(Стих 1290)
Таким образом, надо полагать, дон Иероним действительно сражался при осадах Альменары и Мурвьедро, потому что по распоряжению архиепископа Толедского должен был прибыть в Валенсию в 1097 г.
Сид, разумеется, хорошо принял дона Иеронима и сделал ему кое-какой личный подарок: мы знаем, что он подарил епископу фруктовый сад на территории Хубальи.
Преподнесение валенсийского собора в дар церкви
В 1098 г. после захвата Мурвьедро Сид посвятил себя грандиозной перестройке главной валенсийской мечети, ставшей христианским храмом в 1096 г., с целью сделать ее кафедральной церковью, поставив под заступничество Девы Марии и передав на попечение французскому клирику.
В этой церкви клир и народ, согласно тогдашним обычаям, избрали и по всем канонам провозгласили дона Иеронима епископом. Получив после этого особые привилегии от папы Урбана II, он отслужил в церкви-мечети епископальную мессу. При описании этой достопамятной церемонии историк Сида упоминает «благозвучные хвалебные песнопения и сладчайшее пение хора, каждый участник которого был исполнен воодушевления и с величайшим восторгом призывал славить Христа, коему причитается честь и слава во веки веков».
На этом пышном празднестве Сид («Ego Rodericus Campidoctor et Princeps») одарил новый епископский престол драгоценными принадлежностями для отправления культа, а также многочисленными имениями, селениями и плодовыми садами в районах Валенсии, Альсиры, Хубальи, Мурвьедро, Альменары и Буррианы; кроме того, он пожаловал всем, кто сможет, право дарить церкви свои владения, хоть освобождение земель от налогов и было невыгодно Сиду как сеньору этой территории. Дарственная грамота снабжена вступлением, составленным в столь же высокопарном стиле, характерном для испанской Реконкисты, как и королевские грамоты о восстановлении соборов в Толедо (1085 г.) и Уэске (1096 г.), и даже соперничающем с ними в напыщенности. В этом вступлении, торжественно провозглашающем высокие крестоносные идеалы, которым в своих деяниях следовал Сид, говорится, что по своим великим грехам Испания жестоким мечом сынов Агари была ввергнута в рабство, в коем и пребывала, пока по прошествии четырехсот лет сего бедствия Предвечный Отец, смилостивившись над своим народом, не вдохновил непобедимейшего князя Родриго Кампеадора сделаться мстителем за оное бесчестие и распространять христианскую веру, и после многих превосходных побед, дарованных ему небом, оный сумел завоевать богатейший и многолюдный город Валенсию и после быстрой и чудесной победы над бесчисленным воинством альморавидов и варваров со всей Испании превратил мечеть в церковь и даровал ее дону Иерониму.

##############################

Короткая задача 1:
Подсчитайте, сколько строк списка содержат слово "computer". Регистр букв учитывается, а в ответе нужно указать только число.

##############################

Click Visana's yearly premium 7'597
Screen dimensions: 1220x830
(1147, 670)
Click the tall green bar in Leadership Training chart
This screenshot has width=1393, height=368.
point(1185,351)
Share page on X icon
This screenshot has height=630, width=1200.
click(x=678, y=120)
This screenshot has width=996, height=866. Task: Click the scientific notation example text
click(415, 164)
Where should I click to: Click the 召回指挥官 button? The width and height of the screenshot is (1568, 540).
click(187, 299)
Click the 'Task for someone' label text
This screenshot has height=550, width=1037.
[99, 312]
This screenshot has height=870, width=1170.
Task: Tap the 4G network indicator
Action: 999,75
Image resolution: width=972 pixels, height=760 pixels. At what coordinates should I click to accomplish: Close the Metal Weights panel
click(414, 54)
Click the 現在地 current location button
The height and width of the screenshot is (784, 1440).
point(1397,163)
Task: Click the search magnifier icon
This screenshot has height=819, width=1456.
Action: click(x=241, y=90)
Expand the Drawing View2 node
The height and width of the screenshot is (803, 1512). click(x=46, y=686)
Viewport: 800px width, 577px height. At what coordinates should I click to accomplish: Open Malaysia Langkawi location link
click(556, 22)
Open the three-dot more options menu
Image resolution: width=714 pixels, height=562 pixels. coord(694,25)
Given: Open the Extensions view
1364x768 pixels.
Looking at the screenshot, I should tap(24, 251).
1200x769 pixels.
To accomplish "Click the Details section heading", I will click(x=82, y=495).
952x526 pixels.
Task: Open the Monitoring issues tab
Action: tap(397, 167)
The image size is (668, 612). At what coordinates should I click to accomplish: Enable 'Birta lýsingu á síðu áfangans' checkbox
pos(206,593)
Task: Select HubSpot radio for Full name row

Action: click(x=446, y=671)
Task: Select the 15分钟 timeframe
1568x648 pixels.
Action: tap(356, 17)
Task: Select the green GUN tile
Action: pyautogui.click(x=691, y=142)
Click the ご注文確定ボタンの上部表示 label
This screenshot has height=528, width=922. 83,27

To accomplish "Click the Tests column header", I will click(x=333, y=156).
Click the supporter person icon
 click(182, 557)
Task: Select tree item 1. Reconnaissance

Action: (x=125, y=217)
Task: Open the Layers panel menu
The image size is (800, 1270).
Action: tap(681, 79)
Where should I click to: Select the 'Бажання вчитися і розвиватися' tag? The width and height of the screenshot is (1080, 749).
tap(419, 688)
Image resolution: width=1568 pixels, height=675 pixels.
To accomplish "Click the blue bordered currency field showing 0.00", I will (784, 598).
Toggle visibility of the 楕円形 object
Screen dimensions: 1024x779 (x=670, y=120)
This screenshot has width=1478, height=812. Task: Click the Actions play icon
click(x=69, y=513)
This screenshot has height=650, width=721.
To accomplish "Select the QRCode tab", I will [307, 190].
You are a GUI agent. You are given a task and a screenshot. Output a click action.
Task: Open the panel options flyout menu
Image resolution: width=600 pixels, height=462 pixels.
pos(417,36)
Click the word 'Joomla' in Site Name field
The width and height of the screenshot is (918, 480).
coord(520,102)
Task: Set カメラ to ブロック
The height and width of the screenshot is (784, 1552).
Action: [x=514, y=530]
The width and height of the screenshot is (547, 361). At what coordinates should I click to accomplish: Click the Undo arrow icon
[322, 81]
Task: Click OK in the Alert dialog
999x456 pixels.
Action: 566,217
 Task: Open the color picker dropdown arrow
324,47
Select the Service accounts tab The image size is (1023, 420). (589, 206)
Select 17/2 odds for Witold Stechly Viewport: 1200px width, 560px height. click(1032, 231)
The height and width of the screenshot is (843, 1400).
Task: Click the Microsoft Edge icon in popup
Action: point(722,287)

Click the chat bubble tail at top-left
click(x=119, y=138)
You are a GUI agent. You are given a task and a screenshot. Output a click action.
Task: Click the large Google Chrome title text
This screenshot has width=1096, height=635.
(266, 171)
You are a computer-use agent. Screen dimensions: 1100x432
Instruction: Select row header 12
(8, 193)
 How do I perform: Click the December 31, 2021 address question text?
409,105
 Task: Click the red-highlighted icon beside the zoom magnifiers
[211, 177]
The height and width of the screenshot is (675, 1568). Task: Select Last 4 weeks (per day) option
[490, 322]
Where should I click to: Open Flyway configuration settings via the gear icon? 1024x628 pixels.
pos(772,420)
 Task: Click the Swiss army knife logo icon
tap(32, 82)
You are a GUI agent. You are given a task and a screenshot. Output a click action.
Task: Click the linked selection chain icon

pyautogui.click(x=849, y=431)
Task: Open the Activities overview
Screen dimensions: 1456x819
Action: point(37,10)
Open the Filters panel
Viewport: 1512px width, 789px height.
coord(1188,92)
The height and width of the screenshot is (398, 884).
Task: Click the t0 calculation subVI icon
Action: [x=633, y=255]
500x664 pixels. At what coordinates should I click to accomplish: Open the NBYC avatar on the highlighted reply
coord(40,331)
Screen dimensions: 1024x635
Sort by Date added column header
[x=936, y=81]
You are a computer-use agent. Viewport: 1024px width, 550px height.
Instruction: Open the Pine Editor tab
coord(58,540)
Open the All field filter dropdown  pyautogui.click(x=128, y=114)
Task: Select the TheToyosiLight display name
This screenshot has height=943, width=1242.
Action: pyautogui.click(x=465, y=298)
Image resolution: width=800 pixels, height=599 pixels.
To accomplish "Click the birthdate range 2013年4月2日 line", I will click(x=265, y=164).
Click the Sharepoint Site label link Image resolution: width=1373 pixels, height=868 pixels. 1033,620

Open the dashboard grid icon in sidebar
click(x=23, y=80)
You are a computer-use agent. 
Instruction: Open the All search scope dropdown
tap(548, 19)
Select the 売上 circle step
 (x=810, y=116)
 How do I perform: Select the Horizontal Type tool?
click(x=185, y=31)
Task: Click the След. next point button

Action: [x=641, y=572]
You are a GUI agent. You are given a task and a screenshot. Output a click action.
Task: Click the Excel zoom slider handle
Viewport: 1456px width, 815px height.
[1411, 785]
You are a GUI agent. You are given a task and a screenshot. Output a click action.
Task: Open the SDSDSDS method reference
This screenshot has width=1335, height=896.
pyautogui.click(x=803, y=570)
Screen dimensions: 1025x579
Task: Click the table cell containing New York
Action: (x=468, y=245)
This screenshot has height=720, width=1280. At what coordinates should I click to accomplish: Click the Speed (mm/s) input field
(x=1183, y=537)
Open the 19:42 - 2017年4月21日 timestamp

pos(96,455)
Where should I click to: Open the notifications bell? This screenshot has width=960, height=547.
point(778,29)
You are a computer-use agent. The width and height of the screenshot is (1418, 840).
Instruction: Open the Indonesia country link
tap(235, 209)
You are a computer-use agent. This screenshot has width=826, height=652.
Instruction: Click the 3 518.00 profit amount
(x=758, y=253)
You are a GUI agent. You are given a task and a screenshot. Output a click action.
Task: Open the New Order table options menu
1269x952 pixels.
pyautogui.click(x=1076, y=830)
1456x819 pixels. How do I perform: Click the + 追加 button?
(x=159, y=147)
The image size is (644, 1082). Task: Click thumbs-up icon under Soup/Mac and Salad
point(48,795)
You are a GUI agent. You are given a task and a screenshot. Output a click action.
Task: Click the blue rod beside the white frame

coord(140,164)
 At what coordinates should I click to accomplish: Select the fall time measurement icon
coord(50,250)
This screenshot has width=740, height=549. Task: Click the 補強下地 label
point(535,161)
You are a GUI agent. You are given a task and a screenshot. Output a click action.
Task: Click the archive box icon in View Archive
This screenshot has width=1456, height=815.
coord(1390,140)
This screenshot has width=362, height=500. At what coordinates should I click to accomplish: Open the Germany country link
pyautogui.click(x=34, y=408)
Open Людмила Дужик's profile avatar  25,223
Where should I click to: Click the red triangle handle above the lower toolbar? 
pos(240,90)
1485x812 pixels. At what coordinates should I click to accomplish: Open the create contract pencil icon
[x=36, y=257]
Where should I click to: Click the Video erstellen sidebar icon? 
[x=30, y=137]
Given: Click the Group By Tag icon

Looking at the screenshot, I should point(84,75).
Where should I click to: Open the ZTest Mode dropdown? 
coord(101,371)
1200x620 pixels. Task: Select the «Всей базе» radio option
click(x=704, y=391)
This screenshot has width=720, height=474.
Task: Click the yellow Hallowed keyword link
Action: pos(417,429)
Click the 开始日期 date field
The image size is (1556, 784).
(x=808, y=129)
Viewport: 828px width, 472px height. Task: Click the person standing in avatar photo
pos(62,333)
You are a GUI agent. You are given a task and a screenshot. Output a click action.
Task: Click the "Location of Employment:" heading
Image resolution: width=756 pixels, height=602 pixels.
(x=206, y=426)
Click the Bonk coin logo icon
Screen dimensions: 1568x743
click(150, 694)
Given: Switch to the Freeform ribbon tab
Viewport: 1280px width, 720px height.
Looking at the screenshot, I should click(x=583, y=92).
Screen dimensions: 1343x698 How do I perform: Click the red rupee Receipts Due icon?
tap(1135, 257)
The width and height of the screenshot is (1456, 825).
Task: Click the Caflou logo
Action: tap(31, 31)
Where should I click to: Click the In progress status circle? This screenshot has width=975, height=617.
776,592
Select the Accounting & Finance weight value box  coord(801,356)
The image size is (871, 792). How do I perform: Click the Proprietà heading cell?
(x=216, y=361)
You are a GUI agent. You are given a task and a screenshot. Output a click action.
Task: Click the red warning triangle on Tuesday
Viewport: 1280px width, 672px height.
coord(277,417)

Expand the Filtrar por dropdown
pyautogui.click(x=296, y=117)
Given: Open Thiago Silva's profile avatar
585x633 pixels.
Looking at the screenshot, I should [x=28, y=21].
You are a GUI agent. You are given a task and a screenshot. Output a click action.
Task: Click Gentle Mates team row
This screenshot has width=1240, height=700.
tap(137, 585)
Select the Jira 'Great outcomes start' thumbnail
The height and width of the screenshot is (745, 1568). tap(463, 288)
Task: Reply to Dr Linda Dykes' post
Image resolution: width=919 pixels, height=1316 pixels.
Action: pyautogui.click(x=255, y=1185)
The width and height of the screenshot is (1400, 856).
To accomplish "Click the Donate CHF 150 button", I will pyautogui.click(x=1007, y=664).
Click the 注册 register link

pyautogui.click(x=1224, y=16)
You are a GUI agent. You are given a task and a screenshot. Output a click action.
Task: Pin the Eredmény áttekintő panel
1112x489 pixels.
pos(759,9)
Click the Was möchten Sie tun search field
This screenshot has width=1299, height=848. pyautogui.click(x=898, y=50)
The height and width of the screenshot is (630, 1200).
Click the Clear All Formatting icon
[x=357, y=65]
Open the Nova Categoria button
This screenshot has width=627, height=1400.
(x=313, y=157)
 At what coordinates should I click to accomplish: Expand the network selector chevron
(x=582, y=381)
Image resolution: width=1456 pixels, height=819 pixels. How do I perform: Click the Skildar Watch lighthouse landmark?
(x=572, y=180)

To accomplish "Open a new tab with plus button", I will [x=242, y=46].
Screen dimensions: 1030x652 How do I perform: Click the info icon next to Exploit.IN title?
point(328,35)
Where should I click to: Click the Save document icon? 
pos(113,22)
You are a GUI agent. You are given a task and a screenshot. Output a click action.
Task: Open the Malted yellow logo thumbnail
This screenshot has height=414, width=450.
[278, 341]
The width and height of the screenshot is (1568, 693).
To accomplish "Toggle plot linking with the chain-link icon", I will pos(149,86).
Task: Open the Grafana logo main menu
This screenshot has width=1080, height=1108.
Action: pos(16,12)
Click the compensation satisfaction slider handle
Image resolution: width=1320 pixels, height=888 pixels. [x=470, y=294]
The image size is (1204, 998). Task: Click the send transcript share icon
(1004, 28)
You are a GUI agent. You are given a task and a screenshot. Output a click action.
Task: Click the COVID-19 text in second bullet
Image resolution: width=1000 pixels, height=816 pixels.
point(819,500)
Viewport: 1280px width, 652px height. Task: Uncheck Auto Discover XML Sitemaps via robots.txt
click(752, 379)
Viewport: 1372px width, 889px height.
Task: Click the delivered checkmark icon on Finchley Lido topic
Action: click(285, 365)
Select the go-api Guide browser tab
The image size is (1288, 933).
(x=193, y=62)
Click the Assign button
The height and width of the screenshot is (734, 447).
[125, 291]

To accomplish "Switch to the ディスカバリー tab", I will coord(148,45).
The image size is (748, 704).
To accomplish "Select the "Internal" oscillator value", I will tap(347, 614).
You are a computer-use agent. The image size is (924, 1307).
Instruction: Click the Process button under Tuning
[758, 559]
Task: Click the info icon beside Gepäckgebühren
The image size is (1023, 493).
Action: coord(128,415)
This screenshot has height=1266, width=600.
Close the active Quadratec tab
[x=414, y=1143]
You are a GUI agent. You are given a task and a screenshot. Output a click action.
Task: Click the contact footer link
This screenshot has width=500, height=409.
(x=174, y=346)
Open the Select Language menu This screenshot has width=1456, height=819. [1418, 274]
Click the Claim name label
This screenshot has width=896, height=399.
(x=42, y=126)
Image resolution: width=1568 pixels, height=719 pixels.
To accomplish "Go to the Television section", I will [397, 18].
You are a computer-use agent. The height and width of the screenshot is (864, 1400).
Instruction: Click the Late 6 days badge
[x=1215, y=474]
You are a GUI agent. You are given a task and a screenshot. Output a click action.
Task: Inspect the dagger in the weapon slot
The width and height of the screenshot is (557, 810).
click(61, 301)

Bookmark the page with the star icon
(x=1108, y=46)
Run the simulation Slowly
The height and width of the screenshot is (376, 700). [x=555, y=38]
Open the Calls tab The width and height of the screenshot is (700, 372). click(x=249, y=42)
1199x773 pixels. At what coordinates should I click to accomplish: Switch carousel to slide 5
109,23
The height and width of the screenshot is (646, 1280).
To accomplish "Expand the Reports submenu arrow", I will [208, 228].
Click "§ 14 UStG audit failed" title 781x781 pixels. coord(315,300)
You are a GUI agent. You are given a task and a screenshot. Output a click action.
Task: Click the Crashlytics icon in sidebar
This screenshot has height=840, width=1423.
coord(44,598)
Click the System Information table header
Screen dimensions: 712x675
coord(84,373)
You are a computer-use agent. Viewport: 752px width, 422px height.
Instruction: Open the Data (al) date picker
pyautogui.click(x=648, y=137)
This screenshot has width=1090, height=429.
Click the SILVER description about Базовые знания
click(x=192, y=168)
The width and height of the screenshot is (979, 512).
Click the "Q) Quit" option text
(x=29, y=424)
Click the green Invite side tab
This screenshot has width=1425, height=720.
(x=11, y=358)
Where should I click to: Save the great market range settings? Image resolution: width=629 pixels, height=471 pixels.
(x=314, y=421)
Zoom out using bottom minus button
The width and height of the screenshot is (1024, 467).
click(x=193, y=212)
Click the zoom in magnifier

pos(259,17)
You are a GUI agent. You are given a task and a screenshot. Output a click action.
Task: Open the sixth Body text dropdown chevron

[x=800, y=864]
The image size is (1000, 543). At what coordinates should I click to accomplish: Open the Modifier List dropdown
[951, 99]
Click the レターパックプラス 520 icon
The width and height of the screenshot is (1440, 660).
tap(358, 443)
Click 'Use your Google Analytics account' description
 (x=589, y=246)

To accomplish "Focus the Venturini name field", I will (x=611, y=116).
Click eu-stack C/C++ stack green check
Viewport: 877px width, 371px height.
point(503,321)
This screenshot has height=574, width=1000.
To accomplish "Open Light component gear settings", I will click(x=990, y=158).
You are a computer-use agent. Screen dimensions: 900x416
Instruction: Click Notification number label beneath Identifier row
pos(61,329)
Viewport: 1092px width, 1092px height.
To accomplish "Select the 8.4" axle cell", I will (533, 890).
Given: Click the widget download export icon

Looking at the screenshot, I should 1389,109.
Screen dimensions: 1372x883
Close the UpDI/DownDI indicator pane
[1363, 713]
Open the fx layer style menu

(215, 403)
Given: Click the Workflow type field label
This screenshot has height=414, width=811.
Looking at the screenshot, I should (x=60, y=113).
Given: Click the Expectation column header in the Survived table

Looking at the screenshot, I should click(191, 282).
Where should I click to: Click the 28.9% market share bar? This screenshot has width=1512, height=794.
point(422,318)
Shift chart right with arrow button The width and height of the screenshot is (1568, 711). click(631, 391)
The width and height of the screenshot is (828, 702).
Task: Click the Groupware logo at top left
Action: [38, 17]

##############################

Короткая задача 2:
Допишите отрывок о Сиде и валенсийском епископе доне Иерониме, начав сразу после его последнего предложения.

Ответ к заданию 1:
9

Ответ к заданию 2:
Сид подписал собственноручно грамоту, и это тем ценнее, что автографов того времени почти не сохранилось. Хотя в графологию мы не верим, но эти строки властно воскрешают в наших душах образ их автора и праздничную торжественность, в условиях которой они были написаны, — толстые штрихи очень неодинакового размера ложатся под пером воина на пергамент все резче и тверже, строка отклоняется от прямой линии и образует линию волнистую, таинственно вторя душевным тревогам того, кто водил пером: «Я, Родриго, вместе со своей супругой, подтверждаю то, что написано выше (Ego Ruderico, cum conjuge mea, afirmo oc quod superius scriptum est)»; простая формула, начертанная в момент религиозного подъема героической души, производит на нас глубокое впечатление как бесценная реликвия, сохранившийся в веках единственный след, непосредственно оставленный той непобедимой рукой, которая сдержала волну альмора-видов, изваяла границы и королевства, по справедливости пресекла бесчинства королей и знати.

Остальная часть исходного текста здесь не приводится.